▶ **REQUIREMENT**
Reproduce the data below with "Viewport" replaced by "Window size" and everything else unchanged. Leave the pictures out.

▶ **RECORD LIST**
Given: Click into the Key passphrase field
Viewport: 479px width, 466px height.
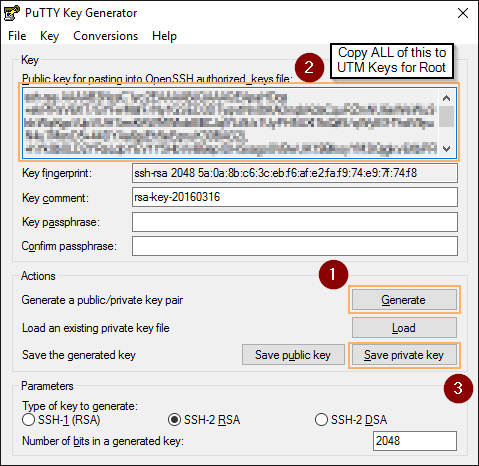Looking at the screenshot, I should coord(295,222).
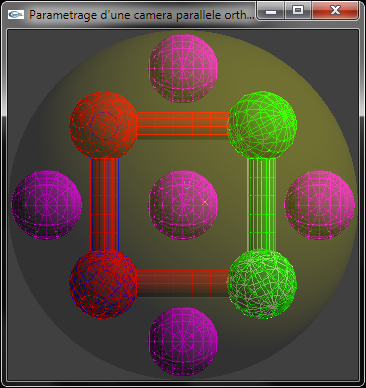Select the magenta sphere at the scene bottom
Screen dimensions: 366x388
pyautogui.click(x=183, y=341)
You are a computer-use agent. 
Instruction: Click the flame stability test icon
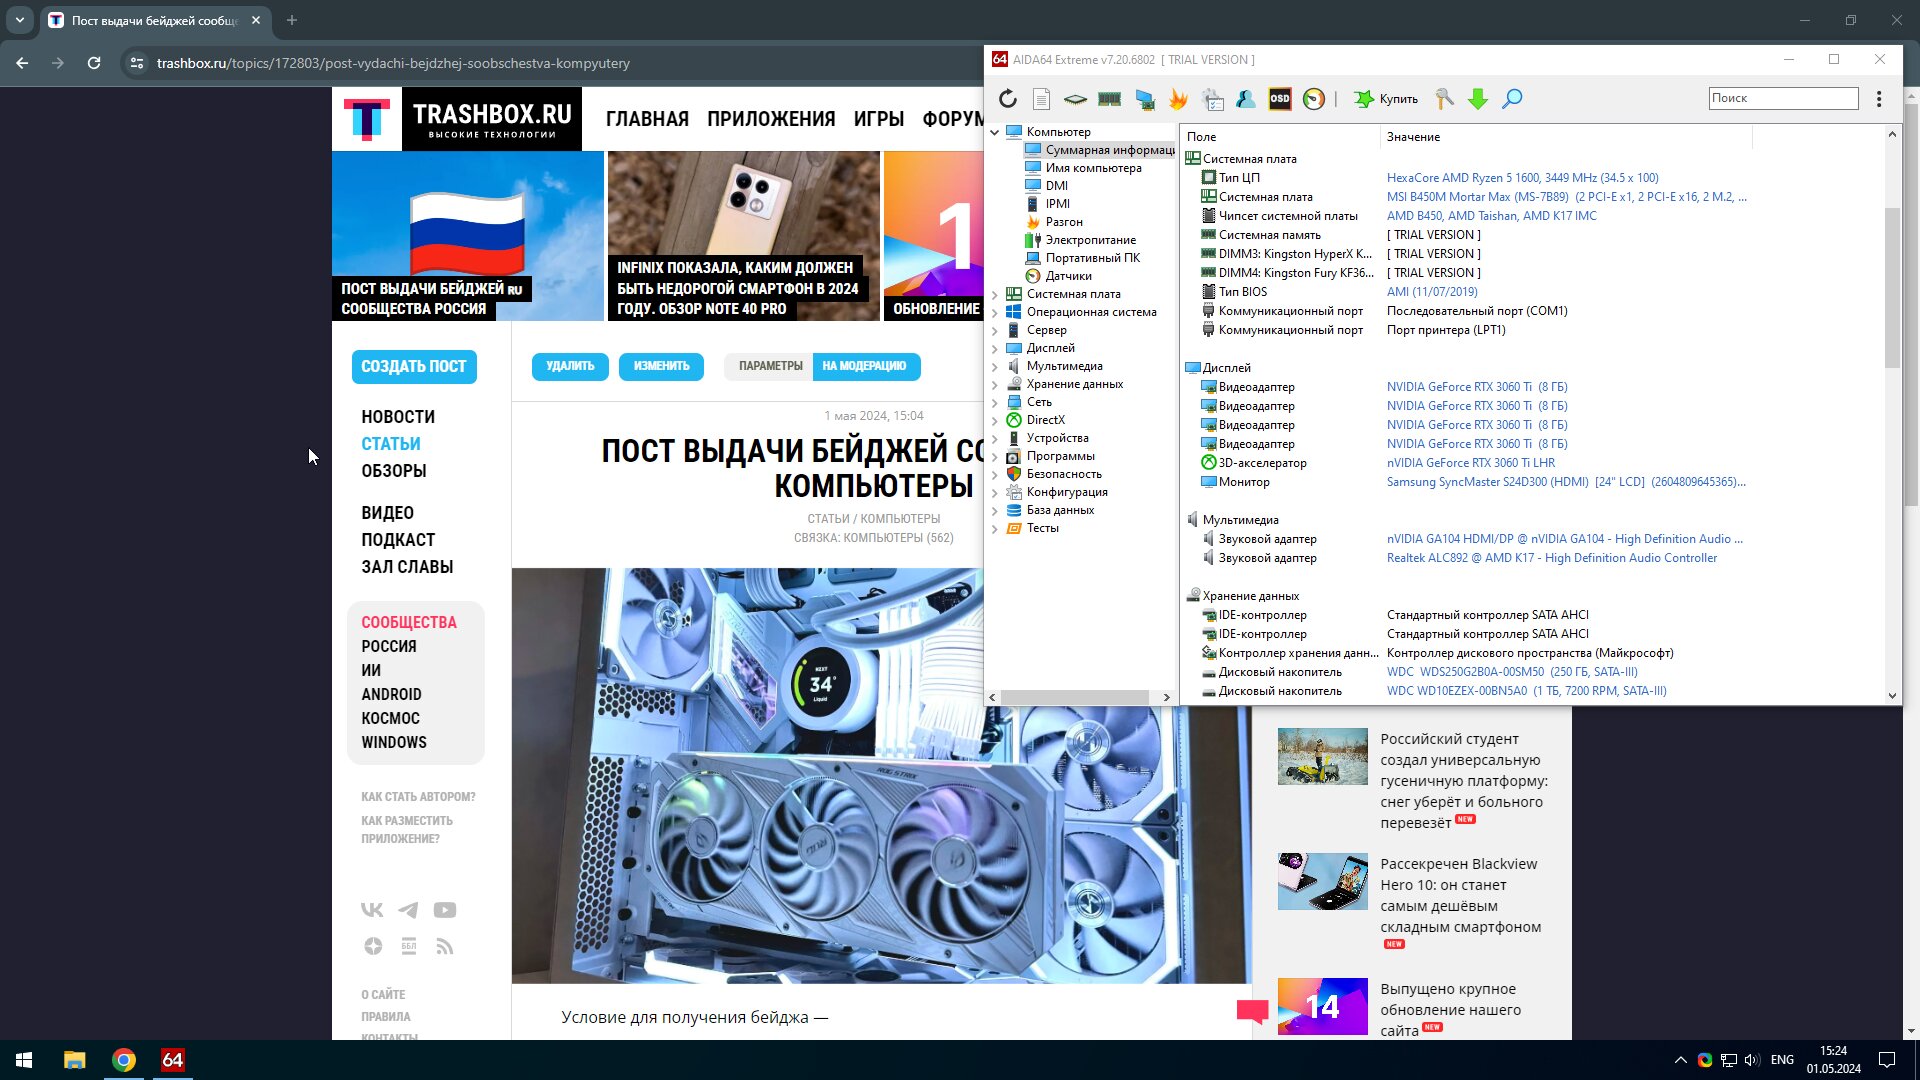pyautogui.click(x=1178, y=98)
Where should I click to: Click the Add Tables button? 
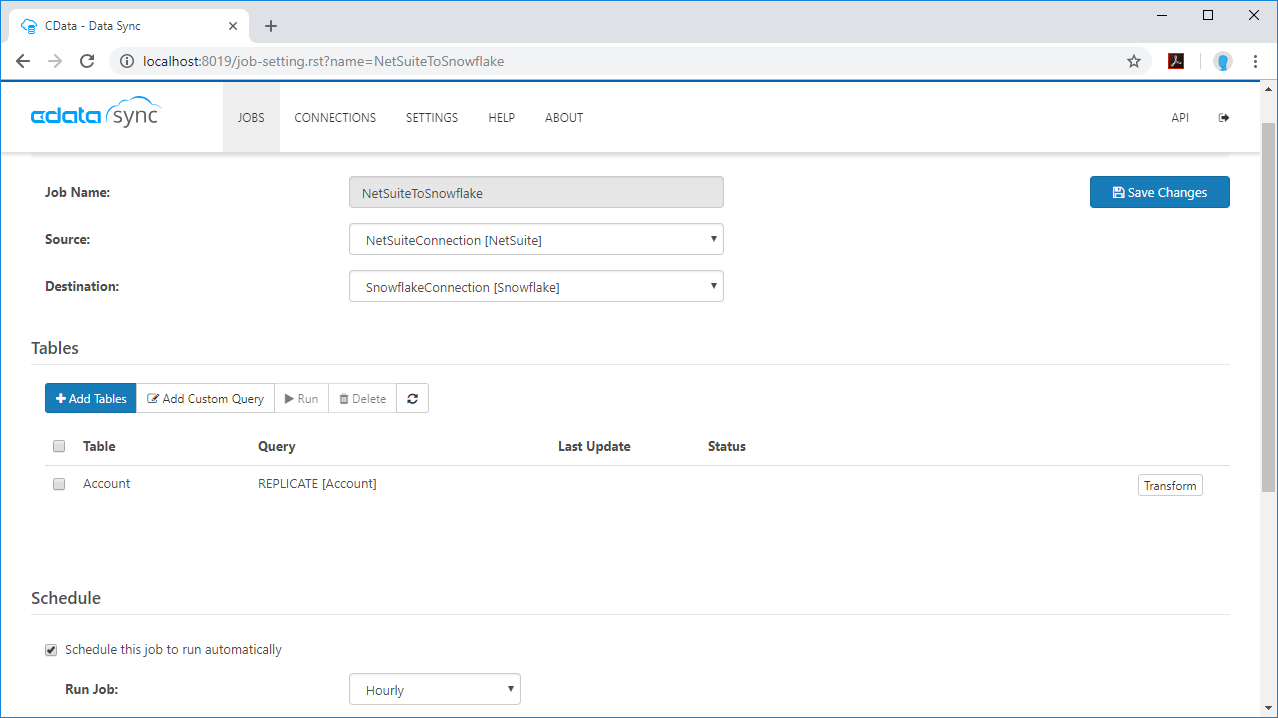pyautogui.click(x=91, y=398)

▶ **WRITTEN ANSWER**
Given: Click into the Key passphrase field
Window size: 479px width, 466px height.
Looking at the screenshot, I should coord(295,222).
Select the magenta sphere at the scene bottom
Screen dimensions: 366x388
pyautogui.click(x=183, y=341)
You are a computer-use agent. 
Instruction: Click the flame stability test icon
pyautogui.click(x=1178, y=98)
Where should I click to: Click the Add Tables button? 
pyautogui.click(x=91, y=398)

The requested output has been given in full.